上位の肯定的レビュー
5つ星のうち5.0「どうやらあの第四真祖(バカ)は、また厄介なことに巻き込まれているらしいな」と巻き込んだ張本人が溜息をつく第3巻
2019年6月25日に日本でレビュー済み
第1巻におけるルードルフ・オイスタッハの一件、第2巻における国死皇派クリストフ・ガルドシュが
復活させた神々の兵器・ナラクヴェーラの件でも巻き込まれることになった藍羽浅葱から唇を
奪われるとともに、自分の正体を偽っていることに良心の呵責を覚えた暁古城は自身の監視者である
姫柊雪菜に、彼女にだけは本当のことを話したほうが良いのではという相談を持ちかけ、雪菜は
古城の考えを尊重すると答える。
そんな中、古城はある誤解から妹・凪沙ら同級生たちとかつて暮らした修道院跡地で保護した
子猫たちの里親捜しに奔走する『中等部の聖女』叶瀬夏音と出会う。
一方、古城は那月の手伝いに駆り出され、ここ最近絃神島上空で夜な夜な発生している魔族ではない、
人間を改造した何かが繰り広げているバトルを調査する羽目になり、雪菜とともに現場を訪れると、
そこにいた二つの何かのうちの一つが叶瀬夏音だった。
二人は真相を調べるべく現在彼女の家を訪れるとそこは彼女の里親・叶瀬賢生が勤める機械人形
(オートマタ)メーカー・メイガスクラフトの社宅。
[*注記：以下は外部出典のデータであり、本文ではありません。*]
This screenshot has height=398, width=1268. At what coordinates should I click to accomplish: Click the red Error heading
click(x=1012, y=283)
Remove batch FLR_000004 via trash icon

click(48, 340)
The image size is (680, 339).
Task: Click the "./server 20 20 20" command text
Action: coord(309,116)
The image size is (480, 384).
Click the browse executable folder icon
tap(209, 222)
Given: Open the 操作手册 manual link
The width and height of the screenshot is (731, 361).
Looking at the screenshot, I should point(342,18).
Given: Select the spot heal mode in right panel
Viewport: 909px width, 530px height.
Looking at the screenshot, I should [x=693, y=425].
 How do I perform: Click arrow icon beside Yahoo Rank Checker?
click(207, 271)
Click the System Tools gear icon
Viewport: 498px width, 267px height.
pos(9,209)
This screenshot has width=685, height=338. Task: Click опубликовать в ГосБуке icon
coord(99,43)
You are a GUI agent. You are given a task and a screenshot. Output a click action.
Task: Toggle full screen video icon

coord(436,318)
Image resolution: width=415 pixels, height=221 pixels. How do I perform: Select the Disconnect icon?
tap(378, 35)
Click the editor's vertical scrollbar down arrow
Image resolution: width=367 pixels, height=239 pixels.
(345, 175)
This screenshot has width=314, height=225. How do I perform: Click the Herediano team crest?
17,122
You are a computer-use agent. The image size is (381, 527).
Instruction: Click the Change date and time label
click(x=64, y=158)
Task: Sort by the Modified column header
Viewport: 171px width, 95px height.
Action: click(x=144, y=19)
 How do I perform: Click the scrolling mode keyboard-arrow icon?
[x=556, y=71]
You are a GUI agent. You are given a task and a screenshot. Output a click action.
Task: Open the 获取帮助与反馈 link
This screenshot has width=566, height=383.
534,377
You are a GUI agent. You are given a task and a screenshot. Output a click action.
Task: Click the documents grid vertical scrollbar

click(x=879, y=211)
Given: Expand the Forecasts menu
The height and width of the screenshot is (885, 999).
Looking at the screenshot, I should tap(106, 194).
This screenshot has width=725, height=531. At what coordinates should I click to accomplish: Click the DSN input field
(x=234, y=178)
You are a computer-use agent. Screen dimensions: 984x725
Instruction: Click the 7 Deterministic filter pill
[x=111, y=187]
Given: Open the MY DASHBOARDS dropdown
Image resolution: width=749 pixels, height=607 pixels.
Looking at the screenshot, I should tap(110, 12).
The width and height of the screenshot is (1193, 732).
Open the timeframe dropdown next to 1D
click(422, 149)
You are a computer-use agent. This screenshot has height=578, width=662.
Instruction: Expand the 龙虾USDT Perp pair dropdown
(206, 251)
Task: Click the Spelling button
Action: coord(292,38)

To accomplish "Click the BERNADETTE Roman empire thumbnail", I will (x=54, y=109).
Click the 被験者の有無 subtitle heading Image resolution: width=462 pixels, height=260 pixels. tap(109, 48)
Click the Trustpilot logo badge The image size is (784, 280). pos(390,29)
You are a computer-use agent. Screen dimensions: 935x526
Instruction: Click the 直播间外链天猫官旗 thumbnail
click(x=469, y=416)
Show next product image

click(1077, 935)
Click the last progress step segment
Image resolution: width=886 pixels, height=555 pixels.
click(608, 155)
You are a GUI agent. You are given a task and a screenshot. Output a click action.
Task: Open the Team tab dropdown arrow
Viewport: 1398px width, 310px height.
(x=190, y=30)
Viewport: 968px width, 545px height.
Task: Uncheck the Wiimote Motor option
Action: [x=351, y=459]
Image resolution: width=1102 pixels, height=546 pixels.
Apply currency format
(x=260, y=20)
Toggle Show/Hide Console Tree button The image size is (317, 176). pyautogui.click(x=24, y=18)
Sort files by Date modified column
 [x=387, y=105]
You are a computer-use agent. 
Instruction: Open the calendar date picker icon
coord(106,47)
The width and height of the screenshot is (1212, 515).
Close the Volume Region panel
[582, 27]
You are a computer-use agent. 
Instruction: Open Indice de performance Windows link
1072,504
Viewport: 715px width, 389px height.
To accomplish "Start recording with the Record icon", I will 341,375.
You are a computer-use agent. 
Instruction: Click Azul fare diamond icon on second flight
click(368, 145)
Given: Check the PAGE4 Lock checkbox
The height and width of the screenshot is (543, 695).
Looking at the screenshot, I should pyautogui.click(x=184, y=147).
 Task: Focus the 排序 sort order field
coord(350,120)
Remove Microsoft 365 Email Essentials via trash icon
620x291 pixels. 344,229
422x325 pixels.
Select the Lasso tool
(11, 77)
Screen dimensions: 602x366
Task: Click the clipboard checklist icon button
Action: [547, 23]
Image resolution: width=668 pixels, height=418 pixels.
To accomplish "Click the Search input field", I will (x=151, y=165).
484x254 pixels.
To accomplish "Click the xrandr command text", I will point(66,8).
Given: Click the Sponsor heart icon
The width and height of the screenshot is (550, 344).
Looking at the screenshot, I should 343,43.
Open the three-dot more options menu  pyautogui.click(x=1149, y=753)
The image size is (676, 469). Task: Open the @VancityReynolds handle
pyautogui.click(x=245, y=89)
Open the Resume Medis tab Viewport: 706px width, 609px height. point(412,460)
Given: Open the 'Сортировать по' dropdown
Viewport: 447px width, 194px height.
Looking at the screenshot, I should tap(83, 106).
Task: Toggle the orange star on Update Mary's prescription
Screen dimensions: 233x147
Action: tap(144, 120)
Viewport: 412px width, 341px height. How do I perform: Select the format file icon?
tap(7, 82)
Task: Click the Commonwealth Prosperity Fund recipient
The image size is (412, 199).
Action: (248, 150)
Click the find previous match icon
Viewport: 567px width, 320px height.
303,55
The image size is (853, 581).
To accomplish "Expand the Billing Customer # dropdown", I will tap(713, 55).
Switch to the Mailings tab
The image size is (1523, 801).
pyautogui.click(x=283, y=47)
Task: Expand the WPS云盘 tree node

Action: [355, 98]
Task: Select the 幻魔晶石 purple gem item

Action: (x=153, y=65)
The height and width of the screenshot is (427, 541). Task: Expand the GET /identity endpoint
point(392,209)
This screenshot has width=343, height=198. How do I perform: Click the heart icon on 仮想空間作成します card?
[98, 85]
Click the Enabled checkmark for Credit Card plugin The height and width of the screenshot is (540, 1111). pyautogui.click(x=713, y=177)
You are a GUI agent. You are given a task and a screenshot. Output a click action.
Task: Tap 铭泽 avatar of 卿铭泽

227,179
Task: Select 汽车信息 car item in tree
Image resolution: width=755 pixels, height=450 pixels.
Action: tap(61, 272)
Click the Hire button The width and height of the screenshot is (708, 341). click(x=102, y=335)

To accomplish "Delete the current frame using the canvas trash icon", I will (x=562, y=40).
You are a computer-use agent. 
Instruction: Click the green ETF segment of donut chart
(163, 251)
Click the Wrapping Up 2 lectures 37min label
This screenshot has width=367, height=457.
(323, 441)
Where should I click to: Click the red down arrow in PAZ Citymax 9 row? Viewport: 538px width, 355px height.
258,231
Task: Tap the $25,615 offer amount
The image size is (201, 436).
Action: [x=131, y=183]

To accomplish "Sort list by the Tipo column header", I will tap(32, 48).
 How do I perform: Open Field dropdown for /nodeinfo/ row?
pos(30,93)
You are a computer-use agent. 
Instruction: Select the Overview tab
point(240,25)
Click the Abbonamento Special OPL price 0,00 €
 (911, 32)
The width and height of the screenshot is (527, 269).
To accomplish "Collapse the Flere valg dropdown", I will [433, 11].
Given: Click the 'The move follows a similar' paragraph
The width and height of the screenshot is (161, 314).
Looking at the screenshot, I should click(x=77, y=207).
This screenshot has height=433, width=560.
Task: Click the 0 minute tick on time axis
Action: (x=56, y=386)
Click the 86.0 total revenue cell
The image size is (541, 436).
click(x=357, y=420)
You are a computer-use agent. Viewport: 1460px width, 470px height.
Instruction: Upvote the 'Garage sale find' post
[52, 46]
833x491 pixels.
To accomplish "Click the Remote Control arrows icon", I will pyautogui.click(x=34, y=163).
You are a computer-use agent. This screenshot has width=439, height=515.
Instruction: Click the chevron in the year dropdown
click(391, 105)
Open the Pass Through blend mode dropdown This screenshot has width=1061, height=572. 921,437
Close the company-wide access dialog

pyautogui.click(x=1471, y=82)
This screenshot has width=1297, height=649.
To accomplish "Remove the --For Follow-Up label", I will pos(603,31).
ところが対応したベアトリス・バスラーと
ロウ・キリシマの策略により島嶼部のとある無人島に取り残されてしまうとともに、
メイガスクラフトの機械人形(オートマタ)部隊の急襲を受けてしまう。そんな中、
二人は叶瀬夏音にそっくりなアルディギア王国王女・ラ・フォリアと邂逅する――が
序盤のストーリー。
叶瀬夏音を『模造天使』に改造するというメイガスクラフトと叶瀬賢生の目論見が露呈し、
夏音を解放するべく雪菜・ラ・フォリアそして古城は『模造天使』と化した夏音の解放を
試みながらもベアトリスや他の『模造天使』と戦うことになるとともに、叶瀬賢生の夏音に
対する歪んだ愛情が描かれているが、あくまで読者である自分の肌感覚の範囲は超えないものの、
第1巻、第2巻と比べて『記録(ログ)』を読んでいるような印象を受けたことに少々気がかりを覚えた。
また、人工島管理公社がやろうとしている、自分たちが知っているメイガスクラフトの不祥事を
ネタに株の空売りを仕掛ける行為はインサイダー取引に該当するのでよい子は真似しないように。